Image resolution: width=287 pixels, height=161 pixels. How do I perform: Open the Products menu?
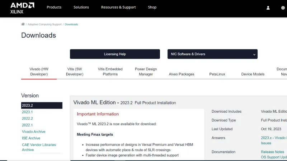pos(54,7)
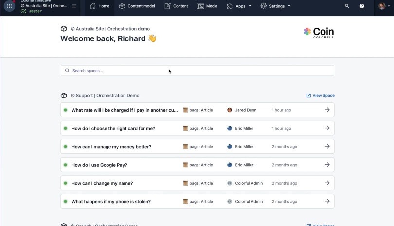Open arrow for 'What happens if my phone is stolen?'
Image resolution: width=394 pixels, height=226 pixels.
click(327, 201)
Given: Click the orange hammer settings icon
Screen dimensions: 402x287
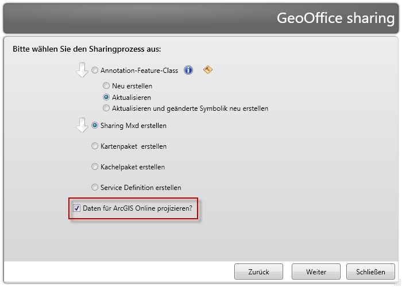Looking at the screenshot, I should [208, 70].
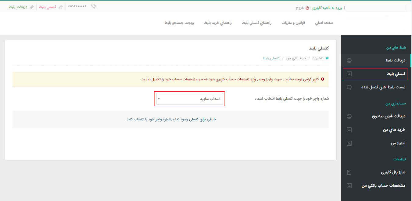Click the مشخصات حساب بانکي من icon
This screenshot has height=201, width=412.
[x=349, y=185]
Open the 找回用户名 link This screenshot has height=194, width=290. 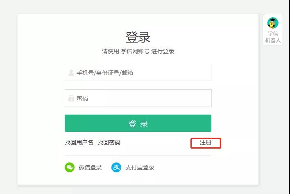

- [PROBLEM STATEMENT]:
Pictures are not part of the answer. Restate word for word the lines from the one with "Screen dimensions: 402x287" through the last line of the records.

- [SOLUTION TO THE PROBLEM]:
Screen dimensions: 402x287
Looking at the screenshot, I should [208, 70].
Click the مشخصات حساب بانکي من icon
This screenshot has height=201, width=412.
[x=349, y=185]
Open the 找回用户名 link This screenshot has height=194, width=290. 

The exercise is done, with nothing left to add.